DESCRIPTION OF THE TASK :: Could you repeat the items verbatim, from the line holding "Safeguarding (76, 1401)" through the final item, both ends included, while leaving out the pictures?

++++++++++++++++++++

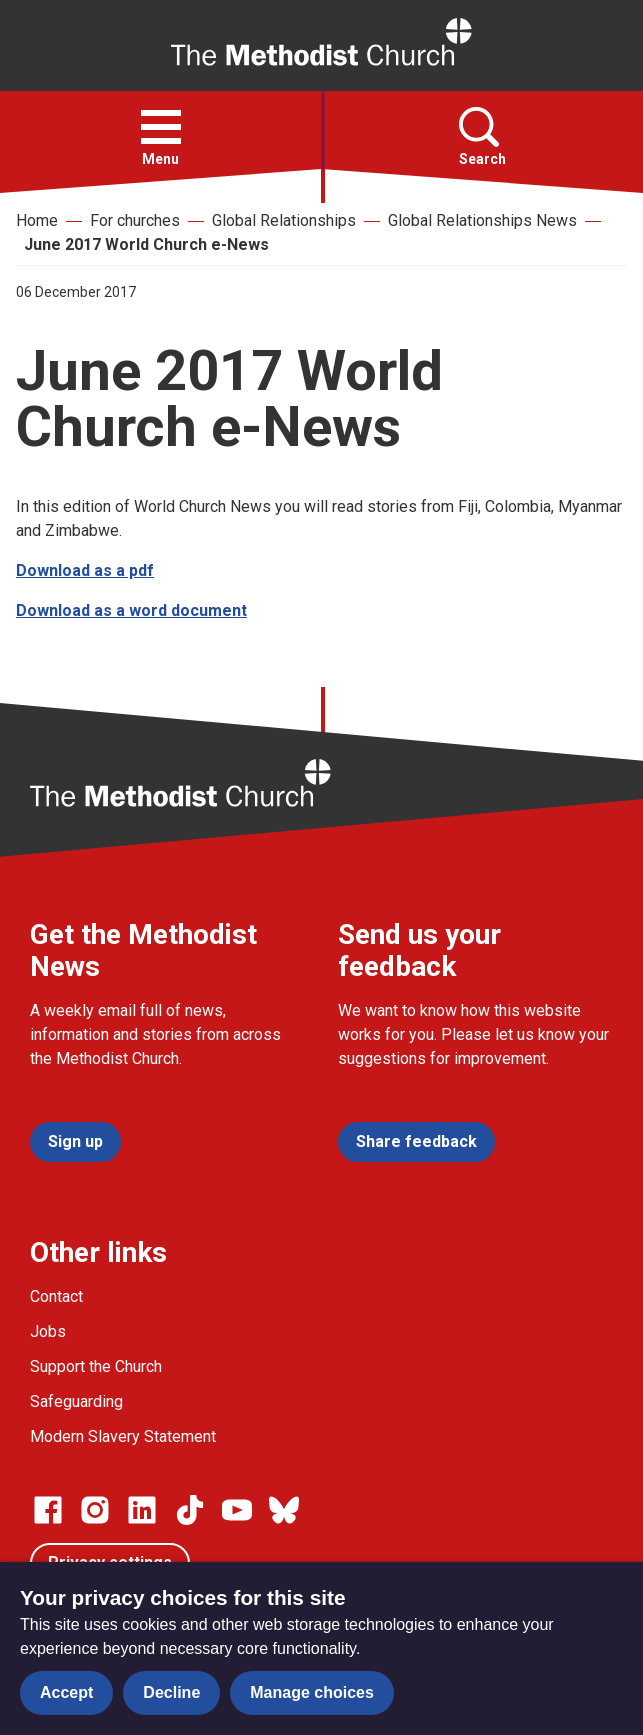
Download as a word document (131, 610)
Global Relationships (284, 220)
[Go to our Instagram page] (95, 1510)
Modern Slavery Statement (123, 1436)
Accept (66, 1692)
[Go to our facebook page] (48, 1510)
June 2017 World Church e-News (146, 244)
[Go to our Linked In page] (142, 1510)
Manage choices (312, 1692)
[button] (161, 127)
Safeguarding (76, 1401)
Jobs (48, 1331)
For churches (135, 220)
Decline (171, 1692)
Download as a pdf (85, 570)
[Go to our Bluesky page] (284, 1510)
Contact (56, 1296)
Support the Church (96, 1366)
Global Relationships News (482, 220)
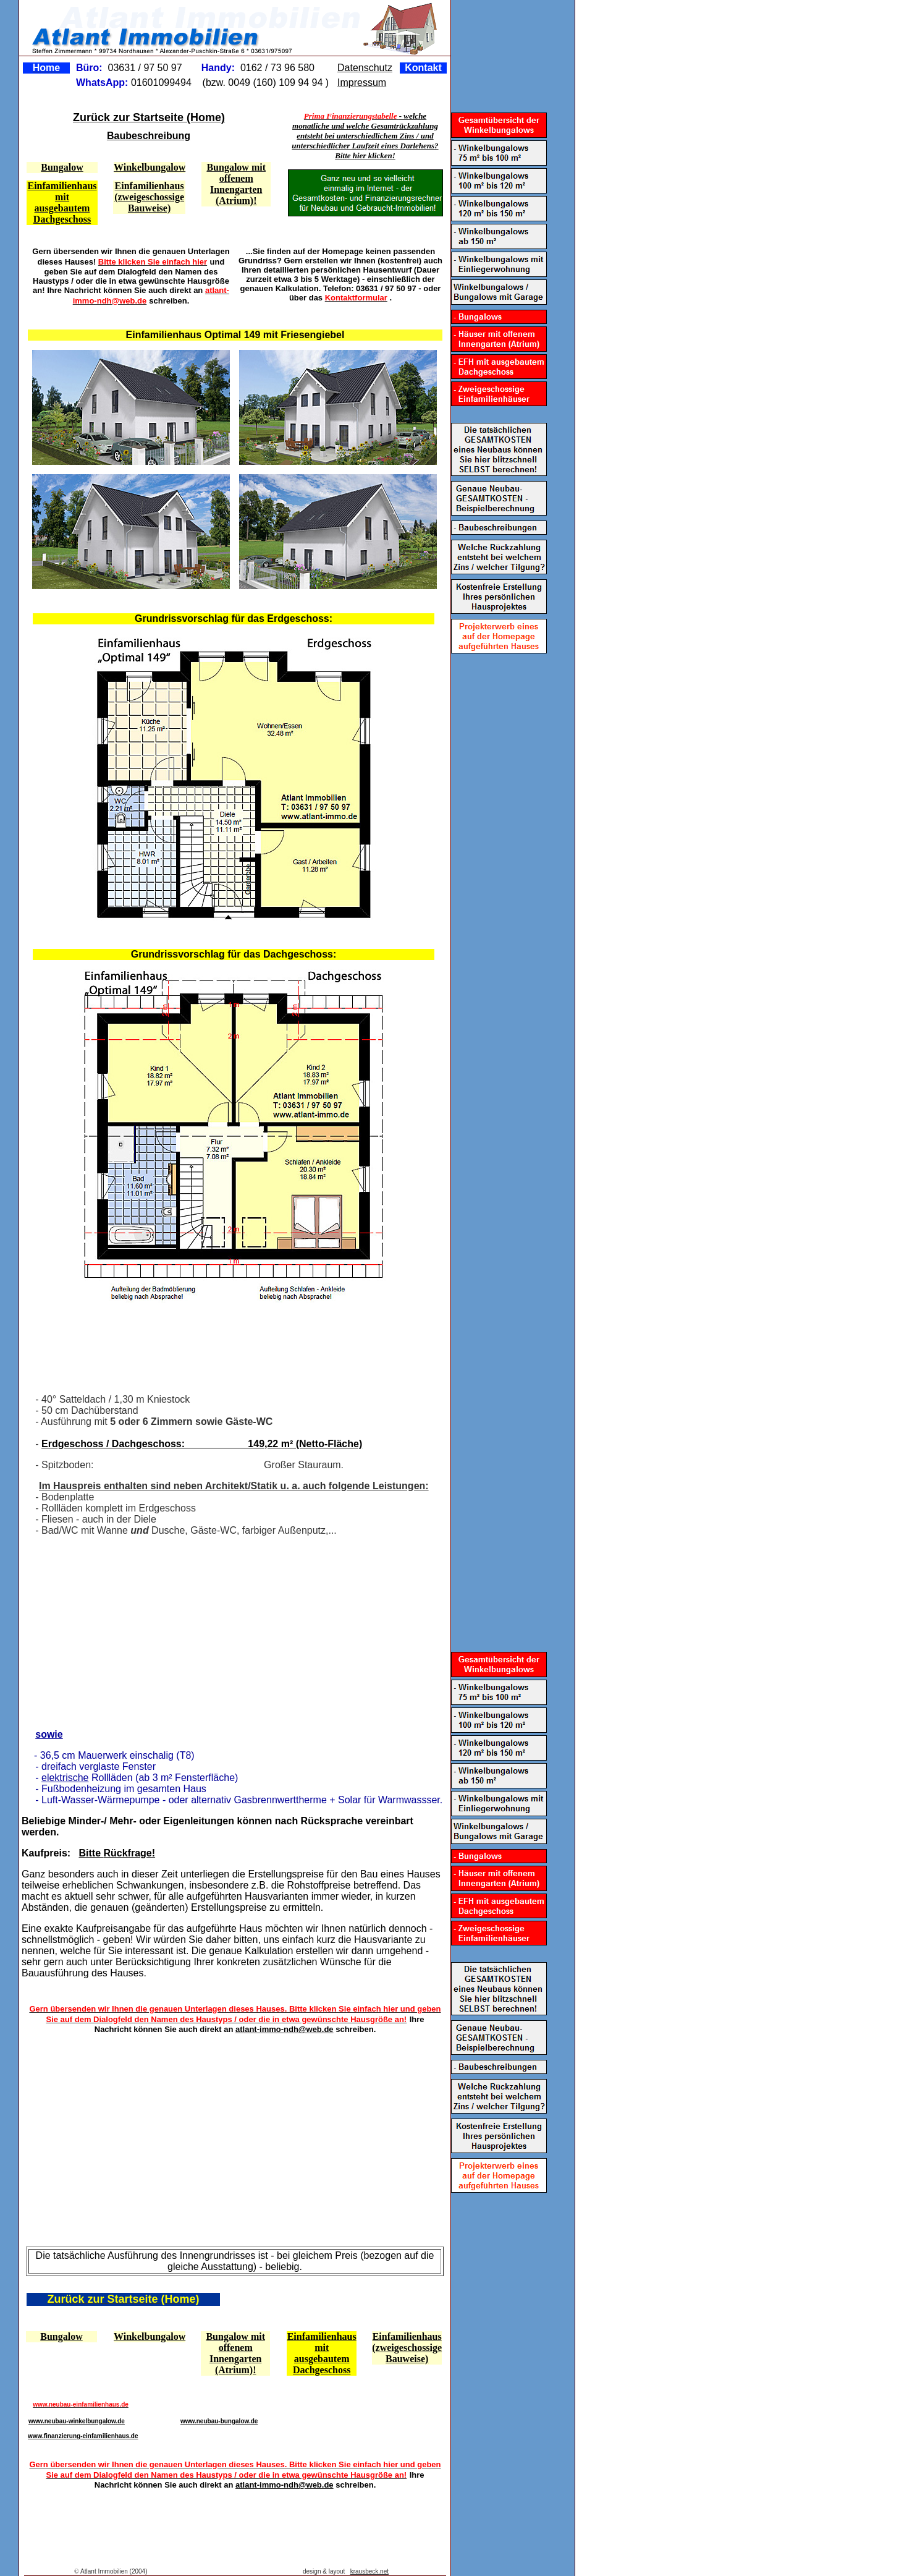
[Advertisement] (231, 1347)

++++++++++++++++++++

TASK ANSWER ::
Safeguarding (76, 1401)
Jobs (48, 1331)
For churches (135, 220)
Decline (171, 1692)
Download as a pdf (85, 570)
[Go to our Bluesky page] (284, 1510)
Contact (56, 1296)
Support the Church (96, 1366)
Global Relationships News (482, 220)
[Advertisement] (231, 1347)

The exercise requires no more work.